Saved entries:
--

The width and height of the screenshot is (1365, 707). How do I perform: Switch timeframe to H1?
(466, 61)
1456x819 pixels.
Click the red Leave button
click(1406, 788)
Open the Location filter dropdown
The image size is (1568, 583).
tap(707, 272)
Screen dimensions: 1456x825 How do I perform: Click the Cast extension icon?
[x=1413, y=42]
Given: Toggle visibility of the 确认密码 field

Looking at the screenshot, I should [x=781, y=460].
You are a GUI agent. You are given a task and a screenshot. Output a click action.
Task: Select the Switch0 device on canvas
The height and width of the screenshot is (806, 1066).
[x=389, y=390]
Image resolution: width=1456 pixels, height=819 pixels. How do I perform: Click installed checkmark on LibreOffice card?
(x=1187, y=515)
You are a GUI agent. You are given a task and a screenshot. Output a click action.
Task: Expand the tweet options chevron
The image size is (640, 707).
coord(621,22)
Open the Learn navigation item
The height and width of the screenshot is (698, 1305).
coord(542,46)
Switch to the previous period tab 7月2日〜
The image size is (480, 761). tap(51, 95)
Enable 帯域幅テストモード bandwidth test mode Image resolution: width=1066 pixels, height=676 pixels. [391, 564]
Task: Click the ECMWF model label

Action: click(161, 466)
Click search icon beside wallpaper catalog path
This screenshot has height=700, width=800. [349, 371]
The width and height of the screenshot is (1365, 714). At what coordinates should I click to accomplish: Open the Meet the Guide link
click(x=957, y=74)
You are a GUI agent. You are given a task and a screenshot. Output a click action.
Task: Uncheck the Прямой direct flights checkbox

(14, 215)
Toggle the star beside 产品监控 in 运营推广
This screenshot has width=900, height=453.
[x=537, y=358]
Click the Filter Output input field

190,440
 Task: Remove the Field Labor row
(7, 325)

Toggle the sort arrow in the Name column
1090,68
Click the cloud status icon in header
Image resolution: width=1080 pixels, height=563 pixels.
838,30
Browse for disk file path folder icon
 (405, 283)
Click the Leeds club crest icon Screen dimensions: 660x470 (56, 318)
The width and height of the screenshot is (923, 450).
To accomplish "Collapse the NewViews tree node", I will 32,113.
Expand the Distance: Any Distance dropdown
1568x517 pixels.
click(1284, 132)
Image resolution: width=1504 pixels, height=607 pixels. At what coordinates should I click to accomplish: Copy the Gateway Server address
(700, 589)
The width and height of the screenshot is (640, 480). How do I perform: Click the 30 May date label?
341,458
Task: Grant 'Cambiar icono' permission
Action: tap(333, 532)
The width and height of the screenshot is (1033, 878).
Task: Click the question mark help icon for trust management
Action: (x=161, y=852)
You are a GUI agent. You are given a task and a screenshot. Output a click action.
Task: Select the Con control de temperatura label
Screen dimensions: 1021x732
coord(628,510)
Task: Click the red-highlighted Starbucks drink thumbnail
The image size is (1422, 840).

--

§ Exercise prompt
Could you give the records again, exactly as they appear?

§ Solution to this exercise
The width and height of the screenshot is (1365, 707). How do I perform: Switch timeframe to H1?
(466, 61)
1456x819 pixels.
Click the red Leave button
click(1406, 788)
Open the Location filter dropdown
The image size is (1568, 583).
tap(707, 272)
Screen dimensions: 1456x825 How do I perform: Click the Cast extension icon?
[x=1413, y=42]
Given: Toggle visibility of the 确认密码 field

Looking at the screenshot, I should [x=781, y=460].
You are a GUI agent. You are given a task and a screenshot. Output a click action.
Task: Select the Switch0 device on canvas
The height and width of the screenshot is (806, 1066).
[x=389, y=390]
Image resolution: width=1456 pixels, height=819 pixels. How do I perform: Click installed checkmark on LibreOffice card?
(x=1187, y=515)
You are a GUI agent. You are given a task and a screenshot. Output a click action.
Task: Expand the tweet options chevron
The image size is (640, 707).
coord(621,22)
Open the Learn navigation item
The height and width of the screenshot is (698, 1305).
coord(542,46)
Switch to the previous period tab 7月2日〜
The image size is (480, 761). tap(51, 95)
Enable 帯域幅テストモード bandwidth test mode Image resolution: width=1066 pixels, height=676 pixels. [391, 564]
Task: Click the ECMWF model label

Action: click(161, 466)
Click search icon beside wallpaper catalog path
This screenshot has height=700, width=800. [349, 371]
The width and height of the screenshot is (1365, 714). At what coordinates should I click to accomplish: Open the Meet the Guide link
click(x=957, y=74)
You are a GUI agent. You are given a task and a screenshot. Output a click action.
Task: Uncheck the Прямой direct flights checkbox

(14, 215)
Toggle the star beside 产品监控 in 运营推广
This screenshot has width=900, height=453.
[x=537, y=358]
Click the Filter Output input field

190,440
 Task: Remove the Field Labor row
(7, 325)

Toggle the sort arrow in the Name column
1090,68
Click the cloud status icon in header
Image resolution: width=1080 pixels, height=563 pixels.
838,30
Browse for disk file path folder icon
 (405, 283)
Click the Leeds club crest icon Screen dimensions: 660x470 (56, 318)
The width and height of the screenshot is (923, 450).
To accomplish "Collapse the NewViews tree node", I will 32,113.
Expand the Distance: Any Distance dropdown
1568x517 pixels.
click(1284, 132)
Image resolution: width=1504 pixels, height=607 pixels. At what coordinates should I click to accomplish: Copy the Gateway Server address
(700, 589)
The width and height of the screenshot is (640, 480). How do I perform: Click the 30 May date label?
341,458
Task: Grant 'Cambiar icono' permission
Action: tap(333, 532)
The width and height of the screenshot is (1033, 878).
Task: Click the question mark help icon for trust management
Action: (x=161, y=852)
You are a GUI agent. You are given a task and a screenshot. Output a click action.
Task: Select the Con control de temperatura label
Screen dimensions: 1021x732
coord(628,510)
Task: Click the red-highlighted Starbucks drink thumbnail
The image size is (1422, 840).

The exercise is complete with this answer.